I mention this because one of the dangers in songwriting is this: you wind up writing a song that simply tells your audience what you’re feeling. But if you do that, there’s no guarantee that your audience will share those emotions. Just because you feel happy, or nostalgic, or concerned, and you put your feelings into a song lyric, is no guarantee that your audience will feel the same way.
If you really want to use your songs to create an emotional response in your listeners, here’s the proper sequence of steps:
- Choose an overall emotion that you want to generate in the hearts of your listeners (Happiness, nostalgia, love, joy, etc.)
- Create a story in your mind that describes how that emotion has come about. And if you have to, you might write a literal story, just to get it clear in your mind.
- Write a lyric that moves back and forth between describing a story (the verse), and then allowing the emotions of the story to be expressed (the chorus.)
One of the big dangers is when songwriters skip from step 1 to step 3; they ignore the story and jump right to expressing emotions.

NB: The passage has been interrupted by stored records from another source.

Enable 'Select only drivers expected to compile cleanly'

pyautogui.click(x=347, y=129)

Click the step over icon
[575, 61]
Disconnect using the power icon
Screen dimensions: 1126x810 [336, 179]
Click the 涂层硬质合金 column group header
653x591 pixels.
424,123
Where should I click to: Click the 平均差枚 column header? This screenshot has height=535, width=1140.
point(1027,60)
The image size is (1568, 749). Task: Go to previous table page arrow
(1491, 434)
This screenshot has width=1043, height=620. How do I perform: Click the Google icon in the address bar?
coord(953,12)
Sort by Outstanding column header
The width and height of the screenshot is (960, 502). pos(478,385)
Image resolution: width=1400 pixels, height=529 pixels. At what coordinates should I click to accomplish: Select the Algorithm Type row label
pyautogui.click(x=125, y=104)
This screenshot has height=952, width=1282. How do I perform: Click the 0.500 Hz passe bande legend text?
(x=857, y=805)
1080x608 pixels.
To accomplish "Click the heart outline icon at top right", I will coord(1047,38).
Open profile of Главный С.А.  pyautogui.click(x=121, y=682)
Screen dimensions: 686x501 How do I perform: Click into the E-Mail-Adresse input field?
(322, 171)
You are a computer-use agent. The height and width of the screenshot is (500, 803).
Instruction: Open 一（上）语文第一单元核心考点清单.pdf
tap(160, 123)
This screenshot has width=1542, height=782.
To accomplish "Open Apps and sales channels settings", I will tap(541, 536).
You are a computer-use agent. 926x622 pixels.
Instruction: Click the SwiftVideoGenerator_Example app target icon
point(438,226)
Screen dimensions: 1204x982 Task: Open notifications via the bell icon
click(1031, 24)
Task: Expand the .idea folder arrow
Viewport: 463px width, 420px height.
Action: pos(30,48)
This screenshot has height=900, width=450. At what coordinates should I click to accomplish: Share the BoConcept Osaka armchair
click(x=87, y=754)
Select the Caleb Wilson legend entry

They hope that by expressing their feelings, their listeners will also feel the same thing.
But when you do that, listeners are missing the story that would create emotions for them.
So for every song you write, ask yourself these three questions:
- What is the most prominent emotion I want my fans to pick up from this song?
- Have I given them a backstory that can serve as a foundation for a listener to feel something?
- Has my lyric moved back and forth between describing situations, and expressing emotions?
If you’ve done those three things, you’ve likely written a song that has a good chance of making that all-important connection to your audience.